What you will do:
Find the line containing "Privacy Policy (657, 2088)" in the entries; transcribe it and all remaining lines through the end, exactly as they appear, but not the pictures.

Saved data entries:
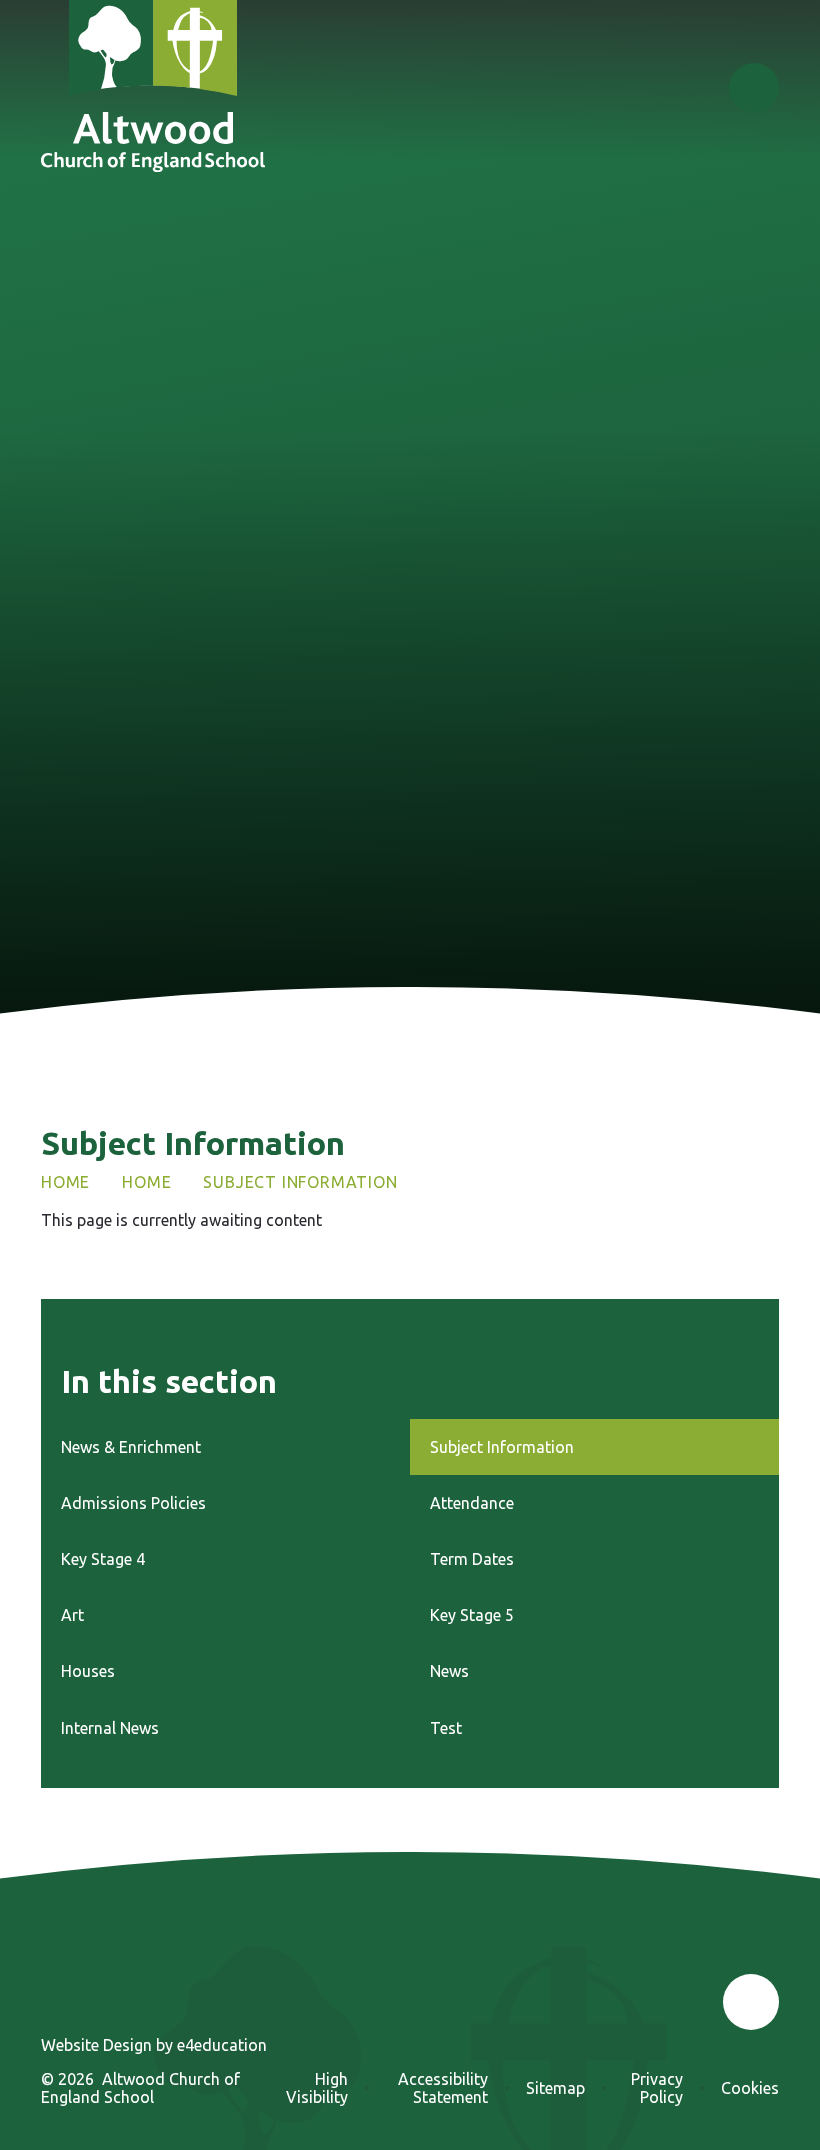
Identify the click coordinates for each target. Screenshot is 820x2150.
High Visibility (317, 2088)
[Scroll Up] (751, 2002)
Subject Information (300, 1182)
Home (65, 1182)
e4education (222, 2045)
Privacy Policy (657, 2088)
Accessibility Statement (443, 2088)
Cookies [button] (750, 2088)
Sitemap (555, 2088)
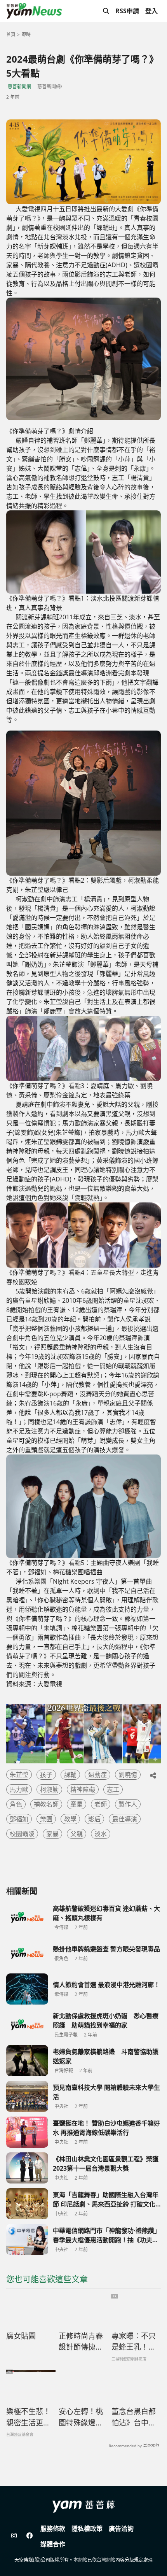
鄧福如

Task output:
Privacy Policy (657, 2088)
Accessibility Statement (443, 2088)
Cookies [button] (750, 2088)
Sitemap (555, 2088)
鄧福如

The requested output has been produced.